Die Regisseurin Eike Ecker hat diese dankbaren Motive in eine bunte, unterhaltsame Märchenwelt gepackt, die das junge Publikum tatsächlich über 75 Minuten bei der Stange hält. Ein paar Minuten weniger hätten es vielleicht auch getan, und ein Quäntchen mehr an dramatischer Verdichtung wäre ebenfalls nicht schlecht gewesen – das Motiv der Rettung in letzter Minute durch die vorzeitige Entschärfung der Punschwirkung etwa hätte noch wirkungsvoller kommen können.
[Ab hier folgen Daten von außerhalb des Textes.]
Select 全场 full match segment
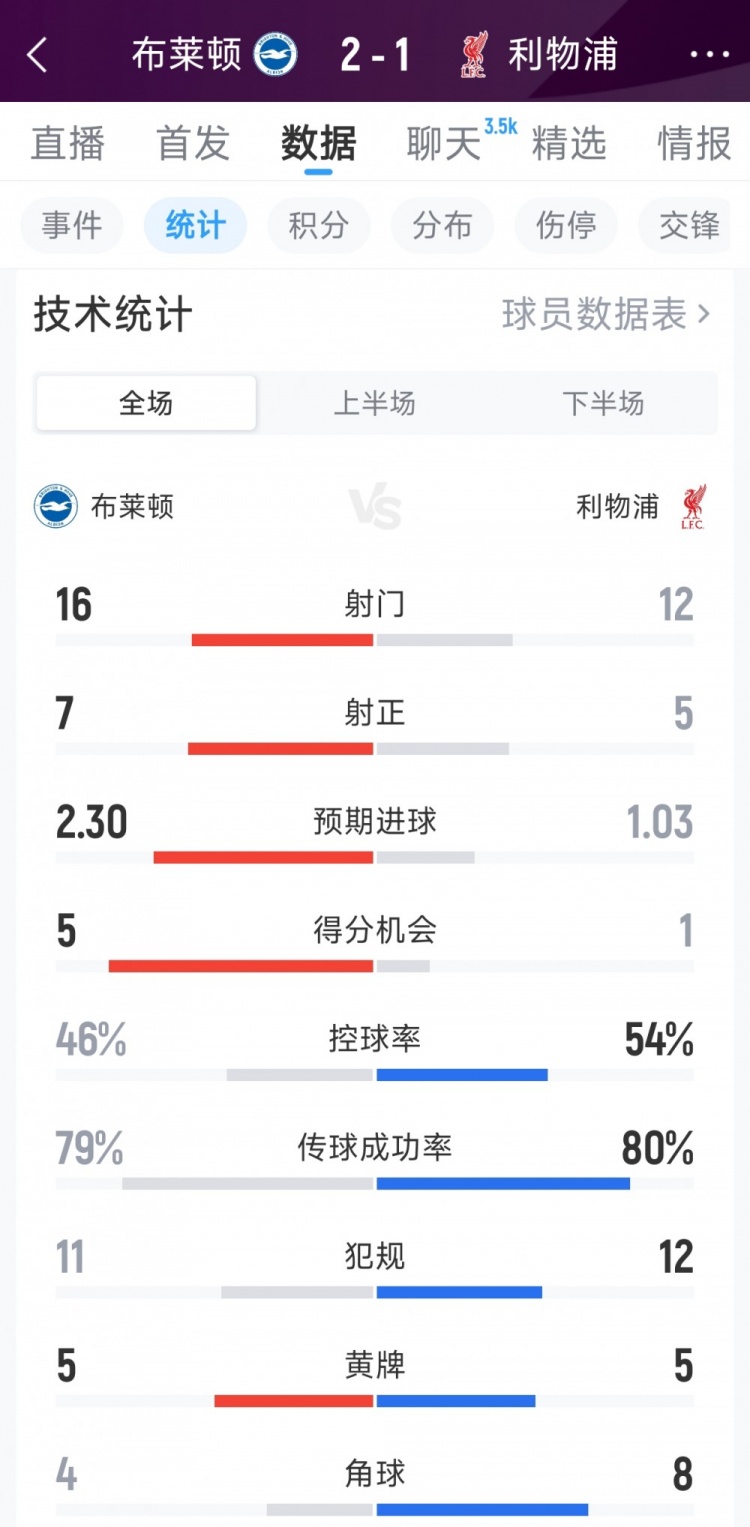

Immerhin ist rechts auf der Bühne die Uhr zu sehen, die anzeigt, dass die komplette Handlung unter dem Diktat der Zeit steht. Die Schwächen, wenn es denn welche sind, fallen aber nicht sehr ins Gewicht. Was Ecker und der Bühnen- und Kostümbildner Ulrich Schulz da auf die Bretter stellen, überzeugt durch seine herzlich-gewinnende Anschaulichkeit und unmittelbar verständliche Präsenz. Meistens ist das mit allem erdenklichen alchimistischen Equipment ausgestattete Labor des bösen Zauberers zu sehen, verdorrte Büsche zeigen die vorangegangenen Öko-Verbrechen an.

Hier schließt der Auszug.